━━━ PROVIDED PASSAGE
D.C. Circuit Vacates and Remands FERC Approval of Southeast Market Pipelines Project
On Tuesday, August 22, 2017, the U.S. Court of Appeals for the District of Columbia Circuit vacated and remanded an order by the Federal Energy Regulatory Commission (“FERC”) authorizing the construction and operation of the Southeast Market Pipelines Project (the “Certificate Order”).1 Although the court rejected several of the claims raised by environmental and landowner groups seeking judicial review of the Certificate Order, a divided panel held that FERC’s environmental review of the project failed to adequately consider the downstream effects of greenhouse gas emissions resulting from increased power generation. In reaching this conclusion, the court distinguished this case from three 2016 D.C. Circuit decisions upholding FERC’s National Environmental Policy Act (“NEPA”) review of liquefied natural gas (“LNG”) facilities2—finding that whereas FERC is not the “legally relevant cause” and thus not required to review the indirect effects of increased natural gas exports, FERC is required to evaluate the indirect effects of increased power generation served by an interstate natural gas pipeline, at least when the pipeline has stated that power generation is one of the primary purposes of the project. The D.C. Circuit vacated the Certificate Order and directed FERC on remand to prepare an Environmental Impact Statement (“EIS”) consistent with the court’s decision. Judge Brown filed a partial dissent, agreeing with the court’s decision in all aspects except for its findings with respect to FERC’s review of greenhouse gas emissions.
The Southeast Market Pipelines Project involves three separate interstate natural gas pipelines currently being constructed in Alabama, Georgia, and Florida. Although the pipelines have different owners, the project’s overall aim is to serve the growing natural gas demand of Florida’s power plants. As the court’s decision points out, the two major natural gas pipelines already serving the state are nearly at capacity, and Florida utilities require the additional natural gas provided by the project to generate enough power to meet electricity demands. FERC treated the three pipelines as one project for purposes of its review under the NEPA and Natural Gas Act (“NGA”), preparing a single EIS and issuing the Certificate Order for all three pipelines on February 2, 2016.
Two sets of challenges were filed against the project with the D.C. Circuit: (1) Environmental groups Sierra Club, Flint Riverkeeper, and Chattahoochee Riverkeeper (collectively, “Sierra Club”) filed a petition for review in Case No. 16-1329, which the court granted in part; and (2) landowners filed petitions in Case No. 16-1387, which the court denied.
Both Sierra Club and the landowners raised several challenges to FERC’s NEPA review. The court upheld FERC’s EIS against each of these claims, except for the greenhouse gas issue.
━━━━━━
━━━ EXCERPTED RECORDS
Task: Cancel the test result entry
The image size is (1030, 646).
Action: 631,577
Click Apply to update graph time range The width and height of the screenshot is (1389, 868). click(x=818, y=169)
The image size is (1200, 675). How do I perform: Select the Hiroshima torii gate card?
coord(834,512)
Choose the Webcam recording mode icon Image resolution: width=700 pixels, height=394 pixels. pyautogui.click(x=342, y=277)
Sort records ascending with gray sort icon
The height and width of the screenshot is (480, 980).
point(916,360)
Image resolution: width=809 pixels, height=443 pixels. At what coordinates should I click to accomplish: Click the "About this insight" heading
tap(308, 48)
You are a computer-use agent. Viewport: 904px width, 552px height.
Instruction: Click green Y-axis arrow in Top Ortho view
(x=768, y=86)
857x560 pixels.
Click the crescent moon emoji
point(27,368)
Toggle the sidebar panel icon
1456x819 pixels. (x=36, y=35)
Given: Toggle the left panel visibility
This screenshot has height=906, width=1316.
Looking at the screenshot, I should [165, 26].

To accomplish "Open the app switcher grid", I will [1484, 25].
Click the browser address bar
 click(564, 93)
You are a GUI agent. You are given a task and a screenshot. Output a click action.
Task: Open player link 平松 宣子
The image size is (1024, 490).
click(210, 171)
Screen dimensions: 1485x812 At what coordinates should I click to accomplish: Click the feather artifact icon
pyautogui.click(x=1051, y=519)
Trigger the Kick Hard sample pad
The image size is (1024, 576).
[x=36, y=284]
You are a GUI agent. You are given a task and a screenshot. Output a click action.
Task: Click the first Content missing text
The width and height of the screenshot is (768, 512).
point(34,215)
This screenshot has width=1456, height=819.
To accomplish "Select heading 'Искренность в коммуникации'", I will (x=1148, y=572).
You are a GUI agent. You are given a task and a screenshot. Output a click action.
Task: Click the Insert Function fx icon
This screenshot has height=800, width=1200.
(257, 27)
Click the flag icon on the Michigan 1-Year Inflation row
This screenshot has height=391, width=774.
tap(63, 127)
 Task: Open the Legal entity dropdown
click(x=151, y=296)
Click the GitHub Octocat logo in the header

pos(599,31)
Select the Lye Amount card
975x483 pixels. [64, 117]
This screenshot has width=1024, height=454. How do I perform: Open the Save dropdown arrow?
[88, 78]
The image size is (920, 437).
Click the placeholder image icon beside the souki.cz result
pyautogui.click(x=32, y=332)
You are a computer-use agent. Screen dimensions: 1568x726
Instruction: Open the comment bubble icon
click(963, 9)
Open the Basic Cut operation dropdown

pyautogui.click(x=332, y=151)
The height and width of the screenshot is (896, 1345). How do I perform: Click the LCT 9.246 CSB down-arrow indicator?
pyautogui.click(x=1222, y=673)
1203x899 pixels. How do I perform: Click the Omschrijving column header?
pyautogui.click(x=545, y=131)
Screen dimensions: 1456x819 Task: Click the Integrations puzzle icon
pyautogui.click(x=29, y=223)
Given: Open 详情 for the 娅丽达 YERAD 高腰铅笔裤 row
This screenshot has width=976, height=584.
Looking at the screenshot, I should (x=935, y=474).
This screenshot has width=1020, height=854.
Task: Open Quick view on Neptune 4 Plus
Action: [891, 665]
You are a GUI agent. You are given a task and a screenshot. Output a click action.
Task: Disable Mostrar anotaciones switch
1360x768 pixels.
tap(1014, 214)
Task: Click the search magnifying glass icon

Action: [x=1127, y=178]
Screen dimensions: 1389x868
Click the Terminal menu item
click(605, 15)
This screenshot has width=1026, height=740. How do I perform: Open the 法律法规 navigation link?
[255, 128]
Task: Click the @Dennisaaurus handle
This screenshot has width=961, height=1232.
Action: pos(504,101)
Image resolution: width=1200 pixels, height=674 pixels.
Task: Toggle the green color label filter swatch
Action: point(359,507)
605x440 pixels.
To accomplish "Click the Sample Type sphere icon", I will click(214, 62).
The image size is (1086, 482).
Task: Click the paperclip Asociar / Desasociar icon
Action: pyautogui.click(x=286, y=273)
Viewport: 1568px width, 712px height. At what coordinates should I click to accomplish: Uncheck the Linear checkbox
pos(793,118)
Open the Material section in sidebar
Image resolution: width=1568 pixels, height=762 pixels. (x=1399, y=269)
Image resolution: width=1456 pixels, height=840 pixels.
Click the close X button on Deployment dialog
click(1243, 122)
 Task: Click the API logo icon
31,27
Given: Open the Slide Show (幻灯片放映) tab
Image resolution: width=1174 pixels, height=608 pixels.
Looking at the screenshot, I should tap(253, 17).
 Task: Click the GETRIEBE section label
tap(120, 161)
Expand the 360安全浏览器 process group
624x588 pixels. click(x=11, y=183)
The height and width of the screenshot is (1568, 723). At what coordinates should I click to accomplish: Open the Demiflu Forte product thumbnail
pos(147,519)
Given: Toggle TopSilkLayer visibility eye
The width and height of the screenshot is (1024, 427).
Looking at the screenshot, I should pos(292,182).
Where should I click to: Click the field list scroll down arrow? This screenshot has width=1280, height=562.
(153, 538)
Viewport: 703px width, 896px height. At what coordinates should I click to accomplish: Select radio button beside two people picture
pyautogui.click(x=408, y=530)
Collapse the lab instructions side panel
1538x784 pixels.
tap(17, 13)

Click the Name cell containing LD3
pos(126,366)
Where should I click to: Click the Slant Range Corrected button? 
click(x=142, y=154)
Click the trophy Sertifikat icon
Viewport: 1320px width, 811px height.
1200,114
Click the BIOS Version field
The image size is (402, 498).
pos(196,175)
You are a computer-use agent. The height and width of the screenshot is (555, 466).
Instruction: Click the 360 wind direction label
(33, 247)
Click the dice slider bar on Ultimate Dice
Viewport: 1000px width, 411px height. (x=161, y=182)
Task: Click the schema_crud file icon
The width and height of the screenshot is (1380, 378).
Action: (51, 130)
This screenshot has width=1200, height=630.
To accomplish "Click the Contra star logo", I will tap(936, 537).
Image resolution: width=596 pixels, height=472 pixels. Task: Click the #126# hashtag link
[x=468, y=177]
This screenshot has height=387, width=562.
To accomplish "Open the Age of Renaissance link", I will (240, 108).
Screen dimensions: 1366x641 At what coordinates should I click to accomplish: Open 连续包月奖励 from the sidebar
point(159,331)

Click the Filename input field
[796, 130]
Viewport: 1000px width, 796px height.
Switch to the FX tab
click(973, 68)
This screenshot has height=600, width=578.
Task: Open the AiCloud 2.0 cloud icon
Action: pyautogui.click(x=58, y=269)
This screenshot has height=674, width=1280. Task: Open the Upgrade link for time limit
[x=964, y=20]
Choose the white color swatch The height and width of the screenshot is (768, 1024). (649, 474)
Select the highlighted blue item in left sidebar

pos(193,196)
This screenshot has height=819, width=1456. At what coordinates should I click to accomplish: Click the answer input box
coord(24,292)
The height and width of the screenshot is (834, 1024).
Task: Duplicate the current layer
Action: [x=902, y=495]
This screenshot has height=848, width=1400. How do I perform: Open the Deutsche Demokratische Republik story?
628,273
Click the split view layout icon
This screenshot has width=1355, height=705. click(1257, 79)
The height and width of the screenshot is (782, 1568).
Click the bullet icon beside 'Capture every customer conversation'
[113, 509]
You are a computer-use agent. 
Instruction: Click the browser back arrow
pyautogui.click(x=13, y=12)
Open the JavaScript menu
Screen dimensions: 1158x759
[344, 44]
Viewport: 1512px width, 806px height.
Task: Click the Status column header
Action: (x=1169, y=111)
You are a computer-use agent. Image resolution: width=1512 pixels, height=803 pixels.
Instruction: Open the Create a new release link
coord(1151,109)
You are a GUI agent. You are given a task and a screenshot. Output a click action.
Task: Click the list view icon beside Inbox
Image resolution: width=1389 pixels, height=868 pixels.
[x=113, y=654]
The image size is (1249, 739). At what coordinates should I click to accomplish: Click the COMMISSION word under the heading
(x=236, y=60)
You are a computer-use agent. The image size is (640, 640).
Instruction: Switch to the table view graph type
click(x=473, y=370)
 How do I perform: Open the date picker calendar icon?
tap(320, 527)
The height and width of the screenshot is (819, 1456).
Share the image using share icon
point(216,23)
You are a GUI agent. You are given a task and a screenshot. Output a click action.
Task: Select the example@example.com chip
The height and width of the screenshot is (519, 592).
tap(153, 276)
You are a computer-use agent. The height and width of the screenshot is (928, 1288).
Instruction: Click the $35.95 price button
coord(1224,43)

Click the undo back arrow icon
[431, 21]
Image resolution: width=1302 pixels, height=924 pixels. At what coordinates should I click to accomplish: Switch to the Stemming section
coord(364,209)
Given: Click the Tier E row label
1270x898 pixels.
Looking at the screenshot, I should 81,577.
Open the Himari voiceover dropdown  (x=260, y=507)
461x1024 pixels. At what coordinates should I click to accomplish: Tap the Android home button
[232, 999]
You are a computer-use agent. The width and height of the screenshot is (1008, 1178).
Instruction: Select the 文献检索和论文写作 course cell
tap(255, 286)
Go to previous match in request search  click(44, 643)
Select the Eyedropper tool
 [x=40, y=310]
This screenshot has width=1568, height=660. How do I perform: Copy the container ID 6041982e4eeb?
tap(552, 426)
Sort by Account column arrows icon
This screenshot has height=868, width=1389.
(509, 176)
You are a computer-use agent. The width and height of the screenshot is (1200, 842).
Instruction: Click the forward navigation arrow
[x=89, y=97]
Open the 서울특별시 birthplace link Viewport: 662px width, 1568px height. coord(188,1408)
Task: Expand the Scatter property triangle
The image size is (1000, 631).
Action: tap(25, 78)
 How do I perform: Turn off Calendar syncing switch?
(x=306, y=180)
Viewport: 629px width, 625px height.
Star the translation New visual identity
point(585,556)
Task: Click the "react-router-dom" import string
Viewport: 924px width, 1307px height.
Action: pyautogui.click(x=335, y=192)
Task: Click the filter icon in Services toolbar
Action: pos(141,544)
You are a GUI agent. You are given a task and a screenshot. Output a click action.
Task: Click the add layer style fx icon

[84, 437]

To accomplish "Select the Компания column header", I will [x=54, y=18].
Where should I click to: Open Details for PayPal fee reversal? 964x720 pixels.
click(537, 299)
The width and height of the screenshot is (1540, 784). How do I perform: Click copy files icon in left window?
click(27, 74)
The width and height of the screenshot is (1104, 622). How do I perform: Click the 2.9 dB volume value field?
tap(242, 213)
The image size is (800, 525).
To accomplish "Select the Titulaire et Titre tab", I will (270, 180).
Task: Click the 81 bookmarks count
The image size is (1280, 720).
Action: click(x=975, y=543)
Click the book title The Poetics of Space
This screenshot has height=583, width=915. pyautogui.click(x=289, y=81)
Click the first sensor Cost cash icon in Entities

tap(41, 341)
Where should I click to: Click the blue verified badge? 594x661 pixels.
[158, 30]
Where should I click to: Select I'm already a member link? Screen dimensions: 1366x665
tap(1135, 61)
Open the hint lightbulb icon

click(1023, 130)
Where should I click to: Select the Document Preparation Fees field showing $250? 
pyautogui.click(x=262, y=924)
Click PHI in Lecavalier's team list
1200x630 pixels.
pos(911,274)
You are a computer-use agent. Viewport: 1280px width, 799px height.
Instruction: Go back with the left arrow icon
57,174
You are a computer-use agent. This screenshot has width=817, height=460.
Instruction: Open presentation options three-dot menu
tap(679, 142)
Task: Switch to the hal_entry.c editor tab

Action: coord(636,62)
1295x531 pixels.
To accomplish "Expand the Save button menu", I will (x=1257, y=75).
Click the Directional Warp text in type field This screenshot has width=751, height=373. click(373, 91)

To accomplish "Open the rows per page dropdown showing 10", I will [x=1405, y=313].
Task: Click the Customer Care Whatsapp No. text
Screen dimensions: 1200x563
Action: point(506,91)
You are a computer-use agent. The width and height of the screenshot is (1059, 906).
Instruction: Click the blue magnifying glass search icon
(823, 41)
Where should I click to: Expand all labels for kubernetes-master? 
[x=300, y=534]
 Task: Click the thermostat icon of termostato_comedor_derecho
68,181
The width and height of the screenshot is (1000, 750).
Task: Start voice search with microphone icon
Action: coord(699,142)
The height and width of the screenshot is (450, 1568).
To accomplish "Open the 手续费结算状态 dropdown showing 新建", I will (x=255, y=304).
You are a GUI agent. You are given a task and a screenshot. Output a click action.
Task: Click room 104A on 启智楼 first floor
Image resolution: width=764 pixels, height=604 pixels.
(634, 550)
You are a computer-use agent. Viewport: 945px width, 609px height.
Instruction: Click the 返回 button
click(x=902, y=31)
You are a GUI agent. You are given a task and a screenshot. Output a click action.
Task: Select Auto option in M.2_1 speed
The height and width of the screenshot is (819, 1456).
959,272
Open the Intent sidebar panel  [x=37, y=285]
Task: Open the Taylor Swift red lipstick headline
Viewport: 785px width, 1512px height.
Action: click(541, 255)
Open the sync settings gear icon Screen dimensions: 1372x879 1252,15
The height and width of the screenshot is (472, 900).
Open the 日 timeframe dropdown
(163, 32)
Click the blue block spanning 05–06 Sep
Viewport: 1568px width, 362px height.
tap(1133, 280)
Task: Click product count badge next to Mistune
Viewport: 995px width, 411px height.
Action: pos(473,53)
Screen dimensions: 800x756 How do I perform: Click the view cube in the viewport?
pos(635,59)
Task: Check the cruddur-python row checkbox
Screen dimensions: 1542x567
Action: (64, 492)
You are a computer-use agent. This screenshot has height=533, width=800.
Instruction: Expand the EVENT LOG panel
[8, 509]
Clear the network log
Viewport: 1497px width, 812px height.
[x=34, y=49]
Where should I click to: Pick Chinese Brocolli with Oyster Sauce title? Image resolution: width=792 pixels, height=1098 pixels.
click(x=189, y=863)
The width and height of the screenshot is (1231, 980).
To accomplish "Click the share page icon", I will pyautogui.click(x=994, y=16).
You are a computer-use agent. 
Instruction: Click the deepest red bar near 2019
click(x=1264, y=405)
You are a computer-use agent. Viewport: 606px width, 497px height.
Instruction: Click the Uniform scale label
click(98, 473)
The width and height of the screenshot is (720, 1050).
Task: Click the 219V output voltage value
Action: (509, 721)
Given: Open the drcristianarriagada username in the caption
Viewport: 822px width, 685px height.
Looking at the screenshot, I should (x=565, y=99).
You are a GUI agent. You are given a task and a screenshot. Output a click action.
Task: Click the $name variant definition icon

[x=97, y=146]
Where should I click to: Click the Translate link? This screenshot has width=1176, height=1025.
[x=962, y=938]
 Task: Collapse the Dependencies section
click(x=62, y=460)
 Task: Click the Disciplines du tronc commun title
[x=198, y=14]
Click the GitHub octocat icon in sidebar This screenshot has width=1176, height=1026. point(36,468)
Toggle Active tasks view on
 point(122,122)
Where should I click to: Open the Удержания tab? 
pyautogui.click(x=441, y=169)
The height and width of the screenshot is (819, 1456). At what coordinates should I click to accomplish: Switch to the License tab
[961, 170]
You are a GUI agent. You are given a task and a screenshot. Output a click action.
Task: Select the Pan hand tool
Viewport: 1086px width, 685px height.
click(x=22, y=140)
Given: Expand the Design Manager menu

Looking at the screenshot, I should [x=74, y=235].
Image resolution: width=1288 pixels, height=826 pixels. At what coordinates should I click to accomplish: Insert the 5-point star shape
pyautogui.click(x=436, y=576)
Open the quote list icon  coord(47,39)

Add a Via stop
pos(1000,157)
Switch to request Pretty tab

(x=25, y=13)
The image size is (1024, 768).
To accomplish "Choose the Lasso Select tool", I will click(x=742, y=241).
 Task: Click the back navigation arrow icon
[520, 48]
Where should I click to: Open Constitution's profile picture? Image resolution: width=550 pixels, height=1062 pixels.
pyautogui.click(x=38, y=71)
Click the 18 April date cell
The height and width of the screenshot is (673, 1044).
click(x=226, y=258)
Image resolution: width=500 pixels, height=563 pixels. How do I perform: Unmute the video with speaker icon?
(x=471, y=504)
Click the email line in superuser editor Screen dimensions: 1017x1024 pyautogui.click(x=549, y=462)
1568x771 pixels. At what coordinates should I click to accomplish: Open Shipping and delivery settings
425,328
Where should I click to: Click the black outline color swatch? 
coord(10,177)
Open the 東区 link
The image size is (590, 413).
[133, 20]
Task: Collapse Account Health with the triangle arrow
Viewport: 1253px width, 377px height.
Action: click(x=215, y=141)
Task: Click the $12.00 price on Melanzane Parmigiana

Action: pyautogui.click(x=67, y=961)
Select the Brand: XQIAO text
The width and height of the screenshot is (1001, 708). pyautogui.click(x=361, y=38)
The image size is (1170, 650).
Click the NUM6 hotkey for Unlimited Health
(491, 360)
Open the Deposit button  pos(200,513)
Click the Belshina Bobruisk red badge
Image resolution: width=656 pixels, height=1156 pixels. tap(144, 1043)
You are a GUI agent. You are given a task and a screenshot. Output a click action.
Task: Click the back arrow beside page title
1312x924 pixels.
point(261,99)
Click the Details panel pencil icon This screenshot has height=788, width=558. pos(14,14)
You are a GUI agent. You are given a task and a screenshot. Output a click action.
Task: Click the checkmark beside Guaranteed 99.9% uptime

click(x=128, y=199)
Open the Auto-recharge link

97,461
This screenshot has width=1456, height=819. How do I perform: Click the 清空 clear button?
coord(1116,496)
━━━━━━
WORK TO DO -
A. According to the pipeline ruling summary, on what date did FERC issue the Certificate Order for all three pipelines?
B. Print the passage of the pipeline ruling summary from "The Southeast Market Pipelines Project involves" up to and including "February 2, 2016.".
The records were drawn from a separate source.

ANSWERS FOR THE EXERCISE -
A. February 2, 2016.

B.
The Southeast Market Pipelines Project involves three separate interstate natural gas pipelines currently being constructed in Alabama, Georgia, and Florida. Although the pipelines have different owners, the project’s overall aim is to serve the growing natural gas demand of Florida’s power plants. As the court’s decision points out, the two major natural gas pipelines already serving the state are nearly at capacity, and Florida utilities require the additional natural gas provided by the project to generate enough power to meet electricity demands. FERC treated the three pipelines as one project for purposes of its review under the NEPA and Natural Gas Act (“NGA”), preparing a single EIS and issuing the Certificate Order for all three pipelines on February 2, 2016.